На одной из вечеринок, в которую переросла читка абсурдистской антитоталитарной поэмы «Красный козел», рядом с Димой оказалась эффектная застенчивая девушка с влюбленными глазами. Почему именно на Димину долю выпал удар более тяжелый, чем получало большинство тех, кого он знал? Трудно сказать однозначно. Отчасти потому, что он меньше болтал и больше работал, невыгодно отличаясь этим от картонных борцов, среди которых текла его жизнь, и опасно напоминая тех настоящих, с которыми ему так и не довелось повстречаться. Отчасти потому, что, откликаясь на любую просьбу, он оказался как бы в центре некоей небольшой, но все же сети. Отчасти потому, что он был ничем не прикрыт – они с Ингой жили по-прежнему у тети Саши, жили почти впроголодь; не имели никаких связей или хотя бы просто знакомств в официальных структурах. У них не существовало ни тыла, ни опоры. Они летели. Но сейчас Инга уехала на пару недель к родителям, и Дима страшно тосковал – четыре года они жили вместе, но он дня без нее не мог: все это было известно. Не без помощи эффектной девушки Дима выпил больше обычного.

Она восхищалась его работами. Потом они танцевали. Потом она восхищалась им. Потом они еще выпили и еще танцевали. Потом он ушел в ванную, чтобы остудить пылающее лицо и хлебнуть воды из-под крана. Эффектная девушка последовала за ним. Нежно помогла ему; заботливо, длительно поправляла и расправляла его намокшие волосы, тонкими влажными пальчиками касалась сзади его шеи и золотисто смеялась, когда он ежился и по-детски ойкал. Потом они танцевали вдвоем на темной кухне, музыка едва доносилась из комнаты, но им хватало. Она жаловалась на одиночество. Ведь никого же нет, никого. Скотство кругом! Я задыхаюсь, задыхаюсь! Ничего настоящего! А мы уже встречались, вы не помните меня? Он не помнил. Там-то и там-то – нет, не вспомнили? Ну, конечно, столько народу, вы такой знаменитый, а я простая девчонка… Я видела у Чистозерова ваше «Око». Это гениально, правда, гениально. Есть такое смешное, но очень хорошее слово: духоподъемно. Один художник так покажет правду, что повеситься хочется. А другой ту же самую правду покажет так, что хочется быть в любой грязи чистой, доброй, несмотря ни на что, потому что есть настоящее, есть, надо только его найти!.. Вот вы такой. Ради настоящего я выдержу все – и боль, и унижение… Да что я говорю! И боль будет тогда не боль, а счастье, и унижение будет не унижение, а счастье… И смотрела преданно, и они танцевали в темноте, прильнув. Дима млел, таял. Плыл. От ваших работ становится легче жить. Легче переносить все и оставаться человеком. Я хотела бы все их посмотреть, можно? Ну можно? Они дома все? Давайте убежим?

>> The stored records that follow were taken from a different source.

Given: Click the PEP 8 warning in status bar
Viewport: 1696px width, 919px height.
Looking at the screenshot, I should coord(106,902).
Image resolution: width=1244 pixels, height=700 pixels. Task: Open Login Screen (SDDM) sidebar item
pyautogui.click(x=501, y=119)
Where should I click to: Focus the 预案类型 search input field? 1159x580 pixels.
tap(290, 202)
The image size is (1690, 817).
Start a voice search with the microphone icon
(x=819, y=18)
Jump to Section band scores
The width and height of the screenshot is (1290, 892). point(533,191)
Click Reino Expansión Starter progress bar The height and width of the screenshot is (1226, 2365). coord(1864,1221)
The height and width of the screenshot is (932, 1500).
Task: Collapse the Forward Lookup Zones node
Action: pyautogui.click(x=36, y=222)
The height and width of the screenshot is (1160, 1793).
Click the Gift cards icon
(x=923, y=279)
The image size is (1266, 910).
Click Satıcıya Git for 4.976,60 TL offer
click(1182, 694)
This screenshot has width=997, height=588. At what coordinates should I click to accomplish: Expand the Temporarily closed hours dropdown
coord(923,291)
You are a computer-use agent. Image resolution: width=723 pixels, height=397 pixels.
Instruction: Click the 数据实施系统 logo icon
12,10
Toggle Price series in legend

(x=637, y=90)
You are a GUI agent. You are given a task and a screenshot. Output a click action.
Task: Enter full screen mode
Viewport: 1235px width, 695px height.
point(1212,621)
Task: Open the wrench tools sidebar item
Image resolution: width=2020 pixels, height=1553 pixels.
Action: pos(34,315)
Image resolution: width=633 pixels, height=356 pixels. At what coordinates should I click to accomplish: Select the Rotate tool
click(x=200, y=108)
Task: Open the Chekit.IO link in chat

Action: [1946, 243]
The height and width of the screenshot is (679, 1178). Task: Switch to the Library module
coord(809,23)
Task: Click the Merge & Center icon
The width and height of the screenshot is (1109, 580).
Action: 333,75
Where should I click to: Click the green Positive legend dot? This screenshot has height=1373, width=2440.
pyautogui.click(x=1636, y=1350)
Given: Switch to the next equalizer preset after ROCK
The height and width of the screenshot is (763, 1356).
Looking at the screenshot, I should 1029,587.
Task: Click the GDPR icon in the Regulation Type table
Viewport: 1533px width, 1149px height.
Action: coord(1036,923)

Когда они пришли к нему – тетя Саша работала в ночную – эффектная девушка вынула из «Саммэр бэг» бутылку коньяку и, смущаясь, поставила на стол. Украла там. Для нас. Вы не будете думать обо мне плохо? Они выпили. Осматриваясь, она походила по большой, неприкаянной комнате. Вернулась, подошла к Диме, ступая неслышно. Громадные глаза преданно светились. Я люблю вас. Очень. Очень. Никого нет, кроме вас. Я Ингу люблю, Ингу, залепетал Дима. Я знаю. Все знают, какое вам счастье выпало на двоих. Все равно. Я не могу ничего с собой поделать. Не гоните меня, умоляю. Люблю. Люблю. Не гоните меня.

Так Дима изменил жене.

Эффектная девушка оказалась весьма искушена в любви, и хотя бы это должно было насторожить его – но он опять судил по себе: он, выдумщик, художник, насколько мог, сам старался открывать с Ингой как можно больше нового, и в разнообразии, на этот раз доставшемся ему, видел то, что пробуждало его собственную фантазию: огромную любовь. Вдобавок, в отличие от всегда чуточку зажатой, действительно застенчивой Инги, эффектная девушка беспрерывно твердила: любимый… милый… обожаю тебя… о, как ты прекрасен… нежный, нежный, нежный!.. – она могла себе это позволить, для нее за этими словами ничего не стояло и оттого произносить их было очень легко; но со стороны выглядело упоительно. Я Ингу люблю, милая, прости, ради бога прости, твердил Дима, захлебываясь от своей вины и опаляющей благодарности к той, которая обнимала его и отвечала: да, да, я знаю, конечно, вы всю жизнь будете вместе… делай со мной, что хочешь, убей меня, только не гони… Прости, прости, почти плакал Дима. И чем более чувствовал себя жестоким насильником, тем исступленнее, тем преданнее ласкал и любил ту, которая так смертельно, так самозабвенно любила его.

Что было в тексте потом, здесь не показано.